ITEMS.
* START *

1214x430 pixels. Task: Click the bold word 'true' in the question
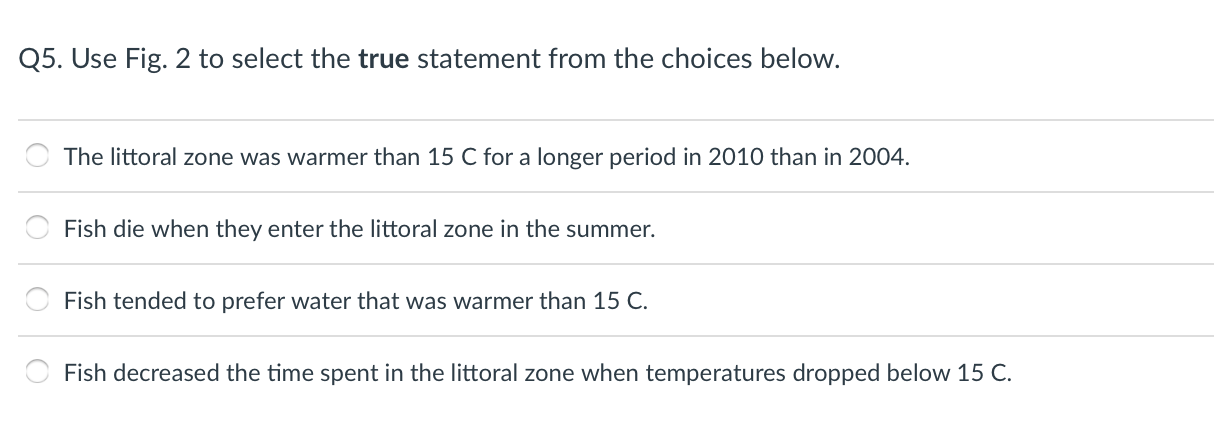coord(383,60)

* END *
* START *

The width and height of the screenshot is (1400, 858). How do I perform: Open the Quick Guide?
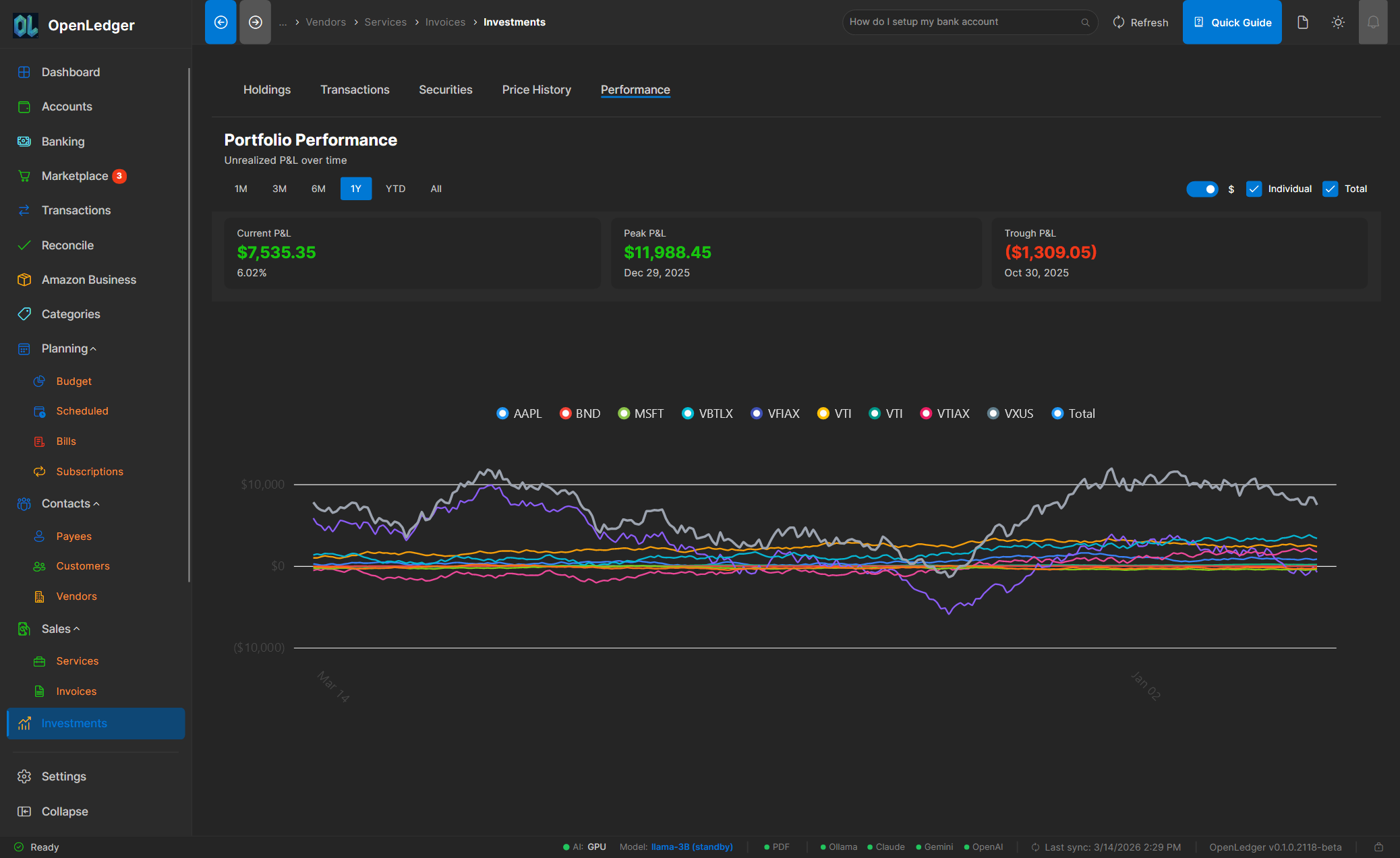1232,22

* END *
* START *

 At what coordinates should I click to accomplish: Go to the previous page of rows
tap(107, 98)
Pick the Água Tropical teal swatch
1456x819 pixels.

* END *

EXERCISE DIRECTIONS. Please rewrite the records starting at the line containing "1214x430 pixels. Task: Click" and ending at the line containing "coord(383,60)", substituting "italic" for "bold" and leaving everything else unchanged. Omit the pictures from your answer.

REPLY.
1214x430 pixels. Task: Click the italic word 'true' in the question
coord(383,60)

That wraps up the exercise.